US: The variety of species in the world's oceans has dropped by up to 50 per cent in the past 50 years, according to a paper published yesterday in the journal Science.
Overfishing, habitat destruction and climate change have narrowed the range of fish across the globe, write biologists Boris Worm and Ransom Myers of Dalhousie University in Nova Scotia with three other scientists.
In some areas, such as the ocean off northwest Australia where a wide variety of tuna and billfish used to thrive, diversity has declined precipitously.
"Where you used to put out a fishing line 50 years ago and catch 10 species, now you catch five species for the same amount of effort," Mr Worm says. "That's a recipe for ecological collapse and disaster."
The study, which marks the first worldwide mapping of predatory fish diversity, identified five places that still have a rich variety of species, two of them in US waters.
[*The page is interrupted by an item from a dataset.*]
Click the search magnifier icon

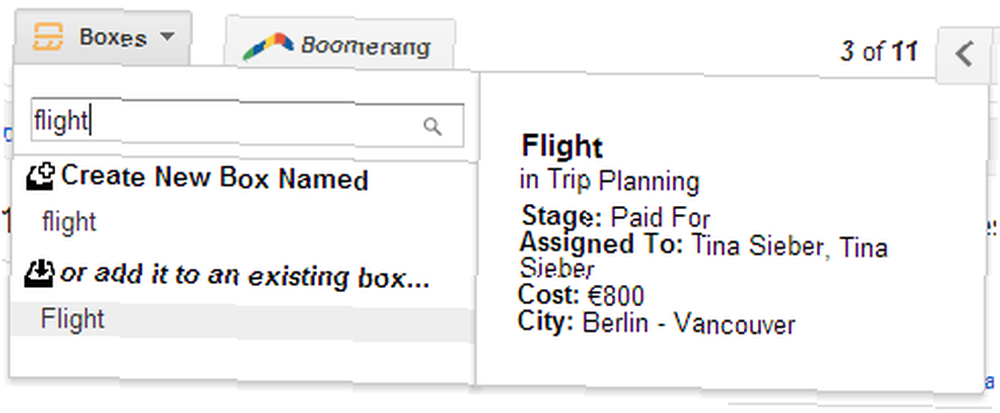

The spots include areas off the east coast of Florida, south of Hawaii, near Australia's Great Barrier Reef, near Sri Lanka and in the South Pacific.
"These areas are really of global significance," Mr Worm said. "It's really important to protect them now, because 20 years from now they may not be there."
Temperature can also affect diversity - the study found that in the Pacific, the variety of fish expanded when El Nino brought warmer surface water, but then contracted when temperatures dropped.